== INFORMATION ==
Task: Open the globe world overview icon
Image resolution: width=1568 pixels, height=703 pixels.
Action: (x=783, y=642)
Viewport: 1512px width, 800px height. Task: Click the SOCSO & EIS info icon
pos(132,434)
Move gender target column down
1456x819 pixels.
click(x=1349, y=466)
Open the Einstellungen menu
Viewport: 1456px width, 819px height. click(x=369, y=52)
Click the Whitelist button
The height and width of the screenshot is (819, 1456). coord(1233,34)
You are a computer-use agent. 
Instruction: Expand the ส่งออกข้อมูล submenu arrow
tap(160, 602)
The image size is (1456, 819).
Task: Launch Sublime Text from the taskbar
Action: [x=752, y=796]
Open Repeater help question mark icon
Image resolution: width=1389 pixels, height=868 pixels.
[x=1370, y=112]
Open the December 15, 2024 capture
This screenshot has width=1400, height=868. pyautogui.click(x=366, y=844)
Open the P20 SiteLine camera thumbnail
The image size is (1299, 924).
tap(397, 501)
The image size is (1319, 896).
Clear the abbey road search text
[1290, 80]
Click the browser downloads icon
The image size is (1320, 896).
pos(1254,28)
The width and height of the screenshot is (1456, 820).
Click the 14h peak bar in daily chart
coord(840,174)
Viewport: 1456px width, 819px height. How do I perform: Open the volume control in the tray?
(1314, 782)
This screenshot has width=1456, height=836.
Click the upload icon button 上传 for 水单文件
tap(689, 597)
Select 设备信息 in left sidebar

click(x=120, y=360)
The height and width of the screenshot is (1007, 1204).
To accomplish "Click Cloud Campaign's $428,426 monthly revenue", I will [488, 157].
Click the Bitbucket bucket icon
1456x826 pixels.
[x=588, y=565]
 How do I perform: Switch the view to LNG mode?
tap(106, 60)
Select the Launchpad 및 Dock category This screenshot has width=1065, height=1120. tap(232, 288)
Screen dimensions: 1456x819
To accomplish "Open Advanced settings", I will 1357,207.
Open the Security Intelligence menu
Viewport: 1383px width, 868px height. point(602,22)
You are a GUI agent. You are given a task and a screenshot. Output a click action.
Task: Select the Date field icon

== WORK REQUEST ==
Using the entries, return every line where the word "agent" can be found.

== WRITTEN RESPONSE ==
You are a computer-use agent. 
You are a GUI agent. You are given a task and a screenshot. Output a click action.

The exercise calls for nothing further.